Wednesday, December 28, 2011


The latest maintenance release Git is available.

Again, please note that this is not a release with new features (upcoming 1.7.9 is expected to be released late January next year to include the pulling of signed tags and other goodies).

Please upgrade to get the accumulated bugfixes since


Tuesday, December 27, 2011

Hopefully the last push-out of the year

By now I know a bit better than taking the lack of serious regression reports during the holiday weekend as a sign of perfection of the upcoming release, but I will tag 1.7.9-rc0 soonish anyway. As far as I can see, the tip of 'master' branch is now feature complete for 1.7.9, modulo possible bugs and regressions, of course.

We've done quite a lot during this short cycle leading to 1.7.9 and hopefully we can use the next few weeks squashing any regressions, preparing for a solid release by the end of January 2012 (Knock wood...).

A big Thank-you for all the contributors and testers.

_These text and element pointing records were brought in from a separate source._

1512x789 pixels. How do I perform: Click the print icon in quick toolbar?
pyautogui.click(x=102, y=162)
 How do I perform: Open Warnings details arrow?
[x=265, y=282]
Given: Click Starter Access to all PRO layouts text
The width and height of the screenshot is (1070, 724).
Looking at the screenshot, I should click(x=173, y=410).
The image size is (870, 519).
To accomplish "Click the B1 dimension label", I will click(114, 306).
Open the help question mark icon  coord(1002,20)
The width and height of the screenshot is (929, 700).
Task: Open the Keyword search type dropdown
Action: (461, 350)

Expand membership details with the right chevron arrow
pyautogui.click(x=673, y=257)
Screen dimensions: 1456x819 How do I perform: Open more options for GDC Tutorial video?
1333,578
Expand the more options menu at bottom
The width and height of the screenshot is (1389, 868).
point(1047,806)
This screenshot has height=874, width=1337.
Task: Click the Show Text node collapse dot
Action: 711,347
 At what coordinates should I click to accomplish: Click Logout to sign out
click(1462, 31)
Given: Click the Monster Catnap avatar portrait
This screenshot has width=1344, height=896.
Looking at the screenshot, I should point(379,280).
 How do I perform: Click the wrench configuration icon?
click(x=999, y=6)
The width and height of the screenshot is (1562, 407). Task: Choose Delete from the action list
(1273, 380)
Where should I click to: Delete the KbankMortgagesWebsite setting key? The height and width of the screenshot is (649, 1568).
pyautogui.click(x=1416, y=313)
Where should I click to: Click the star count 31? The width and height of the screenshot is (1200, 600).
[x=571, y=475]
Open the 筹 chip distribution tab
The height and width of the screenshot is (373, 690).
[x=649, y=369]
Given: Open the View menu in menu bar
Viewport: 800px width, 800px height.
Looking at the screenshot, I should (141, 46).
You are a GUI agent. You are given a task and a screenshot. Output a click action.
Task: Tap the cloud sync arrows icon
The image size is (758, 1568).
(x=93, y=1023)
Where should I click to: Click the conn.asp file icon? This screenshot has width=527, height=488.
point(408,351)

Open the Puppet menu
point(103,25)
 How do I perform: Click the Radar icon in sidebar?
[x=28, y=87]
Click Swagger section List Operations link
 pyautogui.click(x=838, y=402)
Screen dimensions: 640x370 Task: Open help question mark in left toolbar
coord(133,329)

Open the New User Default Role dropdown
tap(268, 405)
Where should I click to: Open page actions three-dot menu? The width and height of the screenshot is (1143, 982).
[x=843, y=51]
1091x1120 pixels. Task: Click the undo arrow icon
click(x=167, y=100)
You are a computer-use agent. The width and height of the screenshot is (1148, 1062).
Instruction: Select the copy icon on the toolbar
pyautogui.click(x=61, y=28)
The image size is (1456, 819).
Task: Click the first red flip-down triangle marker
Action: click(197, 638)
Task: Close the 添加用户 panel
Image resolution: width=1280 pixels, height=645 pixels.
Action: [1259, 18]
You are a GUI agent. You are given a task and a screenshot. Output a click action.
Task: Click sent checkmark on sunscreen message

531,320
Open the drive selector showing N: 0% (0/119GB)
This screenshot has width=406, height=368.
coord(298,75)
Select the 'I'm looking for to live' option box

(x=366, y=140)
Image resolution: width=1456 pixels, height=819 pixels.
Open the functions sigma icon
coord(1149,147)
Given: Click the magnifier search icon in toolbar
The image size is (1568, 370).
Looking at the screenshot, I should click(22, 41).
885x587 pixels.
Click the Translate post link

Wednesday, December 21, 2011


The latest maintenance release Git is available.  Note that this
is not a release with new features (upcoming 1.7.9 is expected to be
released late January next year to include the pulling of signed tags and
other goodies).

Please upgrade to get the accumulated bugfixes since 1.7.8 release from:

and their SHA-1 checksums are:

198e23e6e50245331590a6159ccdbdbe1792422c  git-
8f674dba39d9ae78928abfe9d924b0855e283e98  git-htmldocs-
b49ce0b4da4f85671693c9b2c6f6a8b8ee65c809  git-manpages-

  • In some codepaths (notably, checkout and merge), the ignore patterns recorded in $GIT_DIR/info/exclude were not honored. They now are.
  • "git apply --check" did not error out when given an empty input without any patch.
  • "git archive" mistakenly allowed remote clients to ask for commits that are not at the tip of any ref.
  • "git checkout" and "git merge" treated in-tree .gitignore and exclude file in $GIT_DIR/info/ directory inconsistently when deciding which untracked files are ignored and expendable.
  • LF-to-CRLF streaming filter used when checking out a large-ish blob fell into an infinite loop with a rare input.
  • The function header pattern for files with "diff=cpp" attribute did not consider "type *funcname(type param1,..." as the beginning of a function.
  • The error message from "git diff" and "git status" when they fail to inspect changes in submodules did not report which submodule they had trouble with.
  • After fetching from a remote that has very long refname, the reporting output could have corrupted by overrunning a static buffer.
  • "git pack-objects" avoids creating cyclic dependencies among deltas when seeing a broken packfile that records the same object in both the deflated form and as a delta.
 Also contains minor fixes and documentation updates.

Tuesday, December 20, 2011

"Pulling signed tag" is already in use in the field

[update: with finishing touches, this will be part of 1.7.9 release]

One of the more important features we wanted to have for the next release of Git (1.7.9) is to support a workflow where a pull request for a signed tag is sent to the integrator and git pull in response to the request automatically verifies the GPG signature embedded in the signed tag. See this for the background.

Earlier, a typical pull request was for a branch name in the publishing repository of a contributor, and worse yet, the default request message created by the git request-pull command did not even mention what commit to expect as the result of a requested pull, which meant that it was unnecessarily hard to make sure what was pulled was genuinely what the contributor had produced for the integrator and for third-party auditors.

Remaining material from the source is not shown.